Exercise data:
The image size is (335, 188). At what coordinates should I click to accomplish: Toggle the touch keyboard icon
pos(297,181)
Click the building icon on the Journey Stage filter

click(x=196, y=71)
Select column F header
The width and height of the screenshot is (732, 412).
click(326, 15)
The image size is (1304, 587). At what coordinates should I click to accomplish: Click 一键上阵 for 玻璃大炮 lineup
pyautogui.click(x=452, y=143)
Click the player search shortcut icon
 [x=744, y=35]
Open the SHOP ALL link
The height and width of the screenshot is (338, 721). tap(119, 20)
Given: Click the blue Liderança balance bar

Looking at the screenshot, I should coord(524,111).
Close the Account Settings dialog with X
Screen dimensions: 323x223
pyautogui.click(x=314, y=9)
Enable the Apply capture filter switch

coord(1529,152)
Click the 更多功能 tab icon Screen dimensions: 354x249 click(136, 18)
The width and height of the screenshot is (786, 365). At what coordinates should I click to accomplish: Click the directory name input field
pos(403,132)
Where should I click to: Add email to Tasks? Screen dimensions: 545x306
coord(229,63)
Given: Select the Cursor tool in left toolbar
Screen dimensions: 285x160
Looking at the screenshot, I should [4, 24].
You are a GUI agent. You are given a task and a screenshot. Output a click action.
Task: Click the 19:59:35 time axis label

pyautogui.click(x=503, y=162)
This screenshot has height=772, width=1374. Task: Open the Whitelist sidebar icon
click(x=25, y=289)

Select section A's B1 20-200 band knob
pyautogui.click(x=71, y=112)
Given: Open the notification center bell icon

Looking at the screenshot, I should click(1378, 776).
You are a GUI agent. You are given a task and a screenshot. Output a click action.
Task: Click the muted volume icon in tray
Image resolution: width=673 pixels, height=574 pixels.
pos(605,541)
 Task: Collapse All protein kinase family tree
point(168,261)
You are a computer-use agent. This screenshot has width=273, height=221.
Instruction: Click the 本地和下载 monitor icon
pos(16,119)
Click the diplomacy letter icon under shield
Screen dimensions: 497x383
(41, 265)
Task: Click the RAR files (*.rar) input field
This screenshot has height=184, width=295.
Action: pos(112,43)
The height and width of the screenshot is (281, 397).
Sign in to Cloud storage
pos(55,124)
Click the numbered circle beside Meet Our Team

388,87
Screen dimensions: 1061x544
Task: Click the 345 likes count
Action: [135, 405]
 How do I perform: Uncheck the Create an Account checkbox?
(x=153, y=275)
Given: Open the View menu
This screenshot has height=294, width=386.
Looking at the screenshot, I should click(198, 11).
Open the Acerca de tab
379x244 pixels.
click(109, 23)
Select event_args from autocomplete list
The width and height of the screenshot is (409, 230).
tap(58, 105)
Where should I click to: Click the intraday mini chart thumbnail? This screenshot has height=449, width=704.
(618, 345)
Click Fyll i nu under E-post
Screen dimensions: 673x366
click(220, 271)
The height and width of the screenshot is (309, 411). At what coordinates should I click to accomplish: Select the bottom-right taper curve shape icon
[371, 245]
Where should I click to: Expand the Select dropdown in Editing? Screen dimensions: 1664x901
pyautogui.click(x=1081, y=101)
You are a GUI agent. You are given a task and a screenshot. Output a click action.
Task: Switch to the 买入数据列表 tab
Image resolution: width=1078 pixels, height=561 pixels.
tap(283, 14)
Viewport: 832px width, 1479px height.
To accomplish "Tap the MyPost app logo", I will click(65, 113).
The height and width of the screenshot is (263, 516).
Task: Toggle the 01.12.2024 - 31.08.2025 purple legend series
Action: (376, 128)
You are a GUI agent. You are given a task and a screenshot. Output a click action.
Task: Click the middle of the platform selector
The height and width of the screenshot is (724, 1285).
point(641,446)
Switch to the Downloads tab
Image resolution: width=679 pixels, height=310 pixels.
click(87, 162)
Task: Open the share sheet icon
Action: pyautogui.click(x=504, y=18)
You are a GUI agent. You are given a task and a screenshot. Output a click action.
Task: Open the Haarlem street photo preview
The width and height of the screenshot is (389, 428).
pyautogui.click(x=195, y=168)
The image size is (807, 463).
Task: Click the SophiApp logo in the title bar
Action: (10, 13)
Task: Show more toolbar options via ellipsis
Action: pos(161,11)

What you need to do: Each line of the data has to be written out exactly as it appears.

Result of the task:
The image size is (335, 188). At what coordinates should I click to accomplish: Toggle the touch keyboard icon
pos(297,181)
Click the building icon on the Journey Stage filter

click(x=196, y=71)
Select column F header
The width and height of the screenshot is (732, 412).
click(326, 15)
The image size is (1304, 587). At what coordinates should I click to accomplish: Click 一键上阵 for 玻璃大炮 lineup
pyautogui.click(x=452, y=143)
Click the player search shortcut icon
 [x=744, y=35]
Open the SHOP ALL link
The height and width of the screenshot is (338, 721). tap(119, 20)
Given: Click the blue Liderança balance bar

Looking at the screenshot, I should coord(524,111).
Close the Account Settings dialog with X
Screen dimensions: 323x223
pyautogui.click(x=314, y=9)
Enable the Apply capture filter switch

coord(1529,152)
Click the 更多功能 tab icon Screen dimensions: 354x249 click(136, 18)
The width and height of the screenshot is (786, 365). At what coordinates should I click to accomplish: Click the directory name input field
pos(403,132)
Where should I click to: Add email to Tasks? Screen dimensions: 545x306
coord(229,63)
Given: Select the Cursor tool in left toolbar
Screen dimensions: 285x160
Looking at the screenshot, I should [4, 24].
You are a GUI agent. You are given a task and a screenshot. Output a click action.
Task: Click the 19:59:35 time axis label

pyautogui.click(x=503, y=162)
This screenshot has height=772, width=1374. Task: Open the Whitelist sidebar icon
click(x=25, y=289)

Select section A's B1 20-200 band knob
pyautogui.click(x=71, y=112)
Given: Open the notification center bell icon

Looking at the screenshot, I should click(1378, 776).
You are a GUI agent. You are given a task and a screenshot. Output a click action.
Task: Click the muted volume icon in tray
Image resolution: width=673 pixels, height=574 pixels.
pos(605,541)
 Task: Collapse All protein kinase family tree
point(168,261)
You are a computer-use agent. This screenshot has width=273, height=221.
Instruction: Click the 本地和下载 monitor icon
pos(16,119)
Click the diplomacy letter icon under shield
Screen dimensions: 497x383
(41, 265)
Task: Click the RAR files (*.rar) input field
This screenshot has height=184, width=295.
Action: pos(112,43)
The height and width of the screenshot is (281, 397).
Sign in to Cloud storage
pos(55,124)
Click the numbered circle beside Meet Our Team

388,87
Screen dimensions: 1061x544
Task: Click the 345 likes count
Action: [135, 405]
 How do I perform: Uncheck the Create an Account checkbox?
(x=153, y=275)
Given: Open the View menu
This screenshot has height=294, width=386.
Looking at the screenshot, I should click(198, 11).
Open the Acerca de tab
379x244 pixels.
click(109, 23)
Select event_args from autocomplete list
The width and height of the screenshot is (409, 230).
tap(58, 105)
Where should I click to: Click the intraday mini chart thumbnail? This screenshot has height=449, width=704.
(618, 345)
Click Fyll i nu under E-post
Screen dimensions: 673x366
click(220, 271)
The height and width of the screenshot is (309, 411). At what coordinates should I click to accomplish: Select the bottom-right taper curve shape icon
[371, 245]
Where should I click to: Expand the Select dropdown in Editing? Screen dimensions: 1664x901
pyautogui.click(x=1081, y=101)
You are a GUI agent. You are given a task and a screenshot. Output a click action.
Task: Switch to the 买入数据列表 tab
Image resolution: width=1078 pixels, height=561 pixels.
tap(283, 14)
Viewport: 832px width, 1479px height.
To accomplish "Tap the MyPost app logo", I will click(65, 113).
The height and width of the screenshot is (263, 516).
Task: Toggle the 01.12.2024 - 31.08.2025 purple legend series
Action: (376, 128)
You are a GUI agent. You are given a task and a screenshot. Output a click action.
Task: Click the middle of the platform selector
The height and width of the screenshot is (724, 1285).
point(641,446)
Switch to the Downloads tab
Image resolution: width=679 pixels, height=310 pixels.
click(87, 162)
Task: Open the share sheet icon
Action: pyautogui.click(x=504, y=18)
You are a GUI agent. You are given a task and a screenshot. Output a click action.
Task: Open the Haarlem street photo preview
The width and height of the screenshot is (389, 428).
pyautogui.click(x=195, y=168)
The image size is (807, 463).
Task: Click the SophiApp logo in the title bar
Action: (10, 13)
Task: Show more toolbar options via ellipsis
Action: pos(161,11)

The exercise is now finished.